- **Data for this task**:
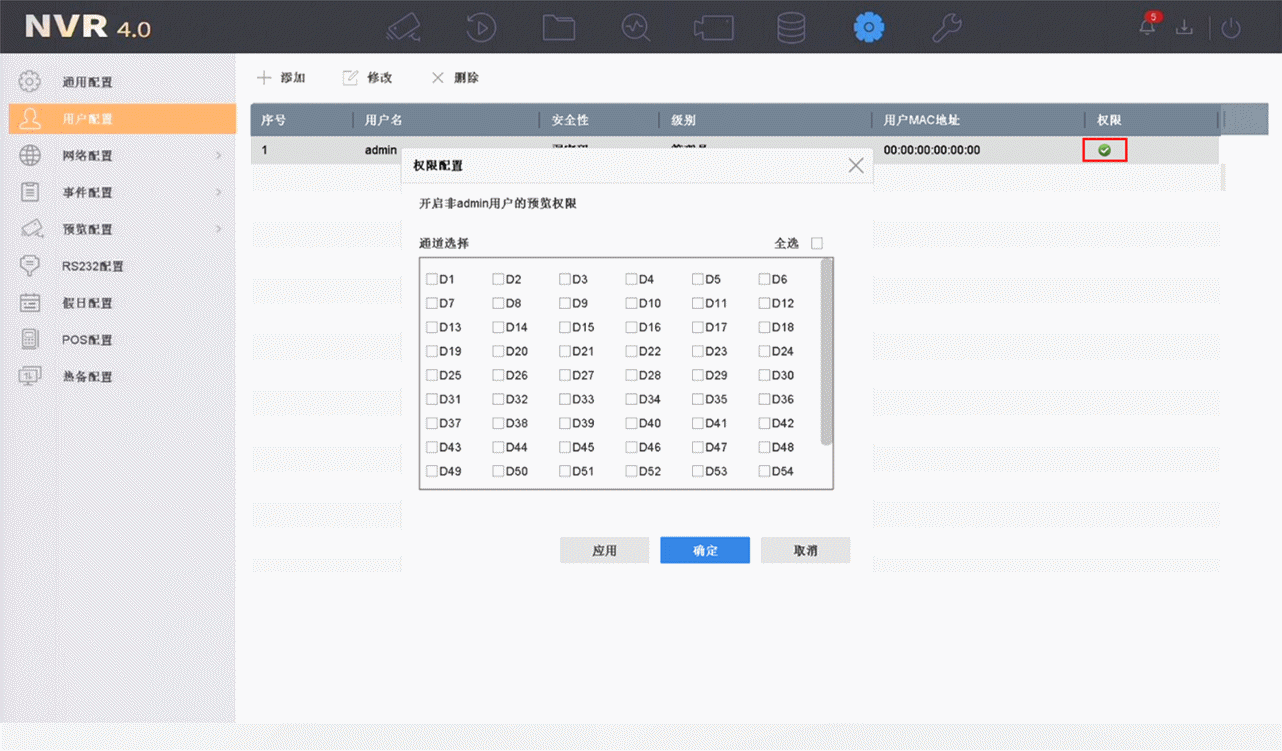1282x751 pixels.
Task: Open the notification bell with badge
Action: point(1147,27)
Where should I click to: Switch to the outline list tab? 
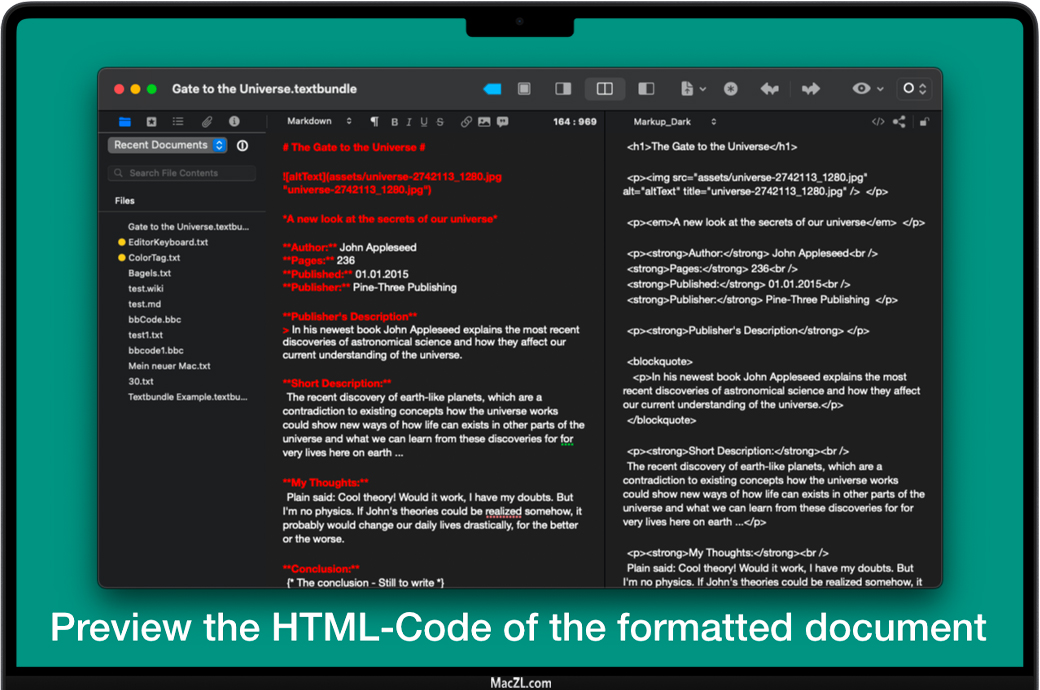pos(178,122)
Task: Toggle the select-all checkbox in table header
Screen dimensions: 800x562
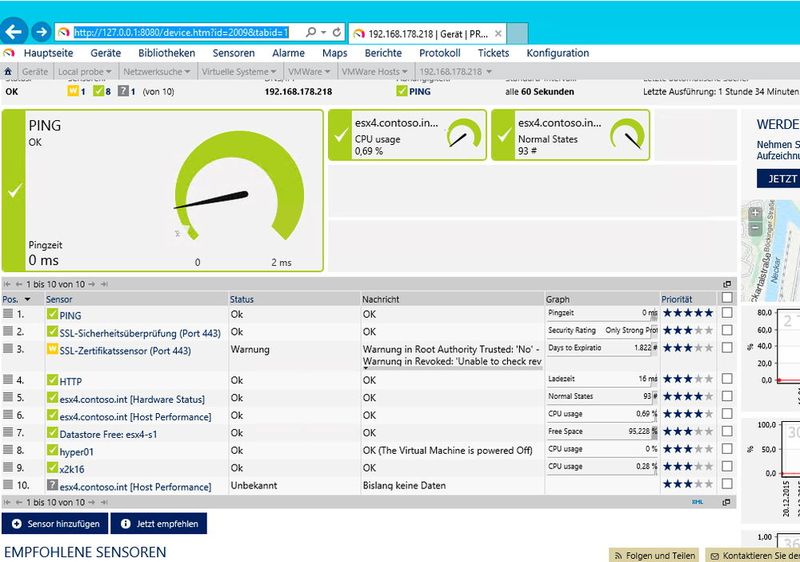Action: pyautogui.click(x=727, y=298)
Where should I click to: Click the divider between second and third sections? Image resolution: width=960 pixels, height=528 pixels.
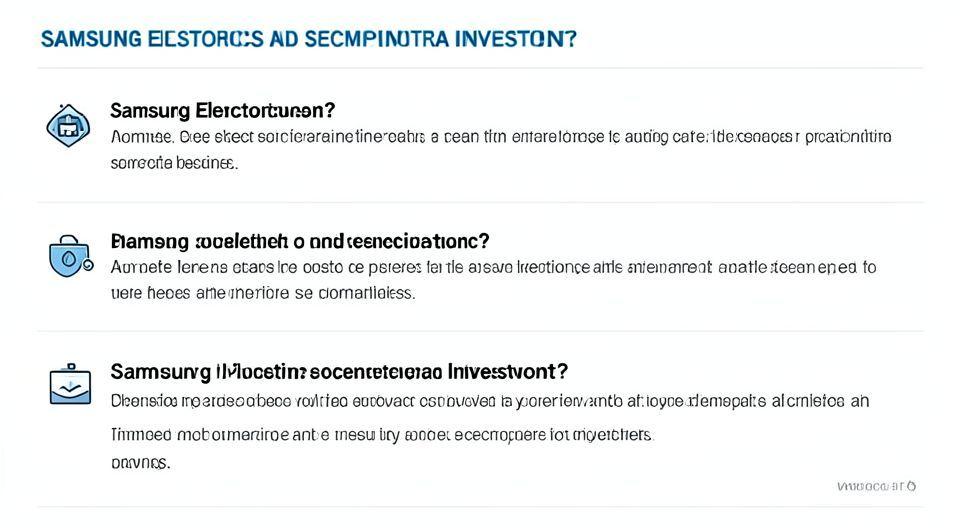pos(480,331)
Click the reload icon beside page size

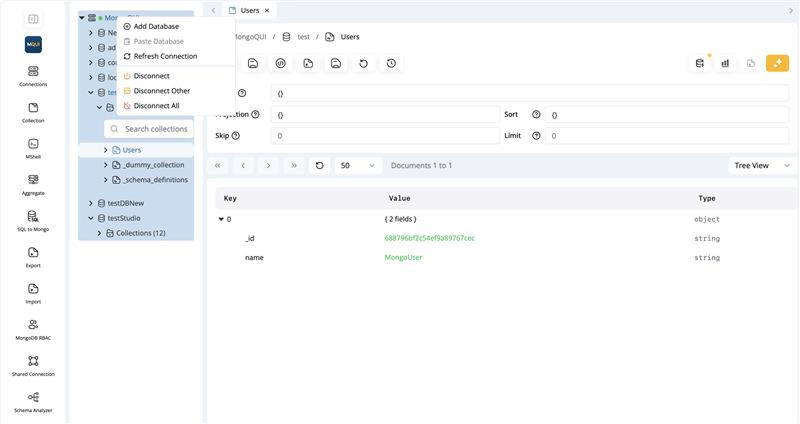click(x=319, y=165)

- **About this exercise**: These lines alone form the answer: the one containing "Where should I click to: Switch" and every line after it through the end of the material, exactly as written, pictures left out.

- **Exercise answer**:
Where should I click to: Switch to the outline list tab? 
pos(178,122)
Task: Toggle the select-all checkbox in table header
Screen dimensions: 800x562
Action: pyautogui.click(x=727, y=298)
Where should I click to: Click the divider between second and third sections? Image resolution: width=960 pixels, height=528 pixels.
pos(480,331)
Click the reload icon beside page size

click(x=319, y=165)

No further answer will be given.